This book is a French translation of six articles that the Japanese psychiatrist, Kimura Bin, wrote in the 1970s and 1980s. There is the usual long introduction in such books by the translator. There is also the mandatory explanation of the whole matter as a postface by philosopher Henry Maldiney as if the meaning of anything these days has to be in the form of a sandwich.

The first article by Kimura Bin deals with the meaning of certain Japanese words pertaining to self and inter-subjectivity. The critical Japanese word is aida, which means something like interpersonal bonding and is that primordial state of the human being that founds both everyday sociality and the individual self, the latter both in its external and internal composition and orientation:

"From time immemorial, the Japanese understood interpersonal social existence, the being between, life in the aida of itself and of others, as the essential trait of an individual human. The interpersonal aida is in some sense the quintessence of known individuality."

Schizophrenia, for Kimura, stems from a disturbance in this aida at the most fundamental level, and all its manifestations follow from this.

The second article is entitled "Time and Anxiety (Angoisse)." This sets out his major psychopathological thesis—judging from these six articles—which is that schizophrenia and depressive illness differ fundamentally in their temporality. In schizophrenia the subject is geared toward the future: "Subjects with a schizophrenic tendency give sufficient proof in their daily life of a marked inclination to imagine future possibilities or ideas whose feasibility is impossible or implausible." In depressive illness there is a preoccupation with the past: "The lived time of the melancholic type of person has a preponderance towards the past, or, more precisely, towards lived being up to the present."

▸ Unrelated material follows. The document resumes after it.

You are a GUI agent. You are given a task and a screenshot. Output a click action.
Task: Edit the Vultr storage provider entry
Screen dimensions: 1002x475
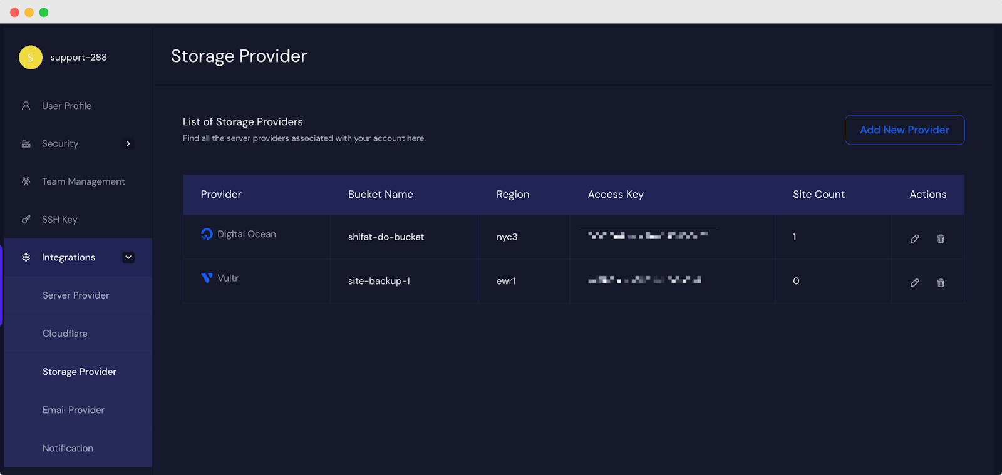pyautogui.click(x=914, y=283)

The third article, entitled "Schizophrenic Temporality," amplifies this thesis and introduces his terminology for these, respectively, as the Latin terms, ante festum and post festum. The French translation gives the meaning of the latter as "apres la fête" and "trop tard"—after the holiday, too late. (I shall deal with the potpourri of languages involved below.) This article is the most elaborate, and in it Kimura attempts to derive the core characteristics of the two nosological entities from these two underlying anomalous temporalities.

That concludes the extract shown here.